Clustering in Python-Image Clustering

Question

Clustering in Python-Image Clustering

I want to group images using K Means or some other algorithm (suggestion required).

The problem is this: I want to copy images into 3 clusters (nature, sunset, water). I loaded all the images using os.listdir () and then converted all images to arrays (RGB) and then created a data frame that contains three columns - ID, Image_array, Label.

Now when I use KMans clustering by providing n_clusters = 3 it shows this error:

from sklearn.cluster import KMeans kmeans = KMeans (n_clusters = 3) .fit (img_array) ERROR = An array with dim 4 found. Expected expected evaluator <= 2.

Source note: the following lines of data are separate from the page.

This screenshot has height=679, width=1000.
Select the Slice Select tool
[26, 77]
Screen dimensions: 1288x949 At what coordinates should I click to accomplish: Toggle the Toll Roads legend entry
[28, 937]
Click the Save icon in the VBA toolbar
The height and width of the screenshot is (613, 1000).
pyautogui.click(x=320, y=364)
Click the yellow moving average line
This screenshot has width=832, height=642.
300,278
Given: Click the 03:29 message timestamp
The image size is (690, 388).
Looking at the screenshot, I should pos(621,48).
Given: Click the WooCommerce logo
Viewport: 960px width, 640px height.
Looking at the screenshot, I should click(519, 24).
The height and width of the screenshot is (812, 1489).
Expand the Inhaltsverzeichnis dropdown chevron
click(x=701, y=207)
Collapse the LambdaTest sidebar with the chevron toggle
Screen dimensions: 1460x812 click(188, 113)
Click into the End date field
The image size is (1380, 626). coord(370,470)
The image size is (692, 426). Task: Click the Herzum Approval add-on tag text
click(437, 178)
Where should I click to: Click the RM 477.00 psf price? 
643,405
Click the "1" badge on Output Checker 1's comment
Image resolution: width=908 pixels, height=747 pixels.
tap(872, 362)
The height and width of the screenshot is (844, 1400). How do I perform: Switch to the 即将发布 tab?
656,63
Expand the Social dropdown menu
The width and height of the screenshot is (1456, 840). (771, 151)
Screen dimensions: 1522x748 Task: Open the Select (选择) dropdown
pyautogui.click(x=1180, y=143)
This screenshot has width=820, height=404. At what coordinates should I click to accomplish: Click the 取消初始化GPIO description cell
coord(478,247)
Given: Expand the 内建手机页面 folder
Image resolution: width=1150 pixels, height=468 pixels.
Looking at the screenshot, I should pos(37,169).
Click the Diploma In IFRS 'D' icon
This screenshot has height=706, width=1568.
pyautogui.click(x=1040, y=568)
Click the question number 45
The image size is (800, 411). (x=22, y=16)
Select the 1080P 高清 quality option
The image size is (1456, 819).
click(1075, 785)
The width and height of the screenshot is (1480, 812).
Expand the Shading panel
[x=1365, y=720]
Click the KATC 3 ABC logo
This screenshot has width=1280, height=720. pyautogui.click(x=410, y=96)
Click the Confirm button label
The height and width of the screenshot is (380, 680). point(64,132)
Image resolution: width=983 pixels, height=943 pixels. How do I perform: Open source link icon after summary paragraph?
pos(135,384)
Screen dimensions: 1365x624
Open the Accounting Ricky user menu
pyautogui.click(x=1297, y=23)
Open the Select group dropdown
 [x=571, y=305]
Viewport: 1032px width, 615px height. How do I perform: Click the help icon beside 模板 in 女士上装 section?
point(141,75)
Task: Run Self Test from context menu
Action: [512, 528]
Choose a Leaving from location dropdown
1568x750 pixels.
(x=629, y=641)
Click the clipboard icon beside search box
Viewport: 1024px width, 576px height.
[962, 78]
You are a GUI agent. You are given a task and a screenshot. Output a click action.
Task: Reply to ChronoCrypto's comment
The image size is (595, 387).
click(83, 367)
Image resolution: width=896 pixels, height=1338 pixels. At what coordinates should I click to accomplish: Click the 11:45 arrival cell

Now I need your help on this clustering issue. The dataframe I created looks like this:

img_array = []

path = "C://Users/shivam/Desktop/freelancer/p22/data/green_nature/"
for f in os.listdir('.'):
    if f.endswith('.jpg'):
        img = Image.open(f)
        data = np.asarray(img, dtype='uint8')
        img_array.append(data)


df = pd.DataFrame({'image_arrays':img_array})
df['id'] = range(1, len(df) + 1)

+3

python machine-learning cluster-analysis

Shivam panchal 03 Apr 17 at 13:32

source to share

2 answers

TheLaurens · Answer 1 · 2017-04-03T13:47:50+0000

Well, as you said, k-mean wants a vector per input, whereas you provide it with a 3D array per image. The easiest way to solve such a problem (which requires some creativity) is to develop a set of functions that can be recognized for the classes you have.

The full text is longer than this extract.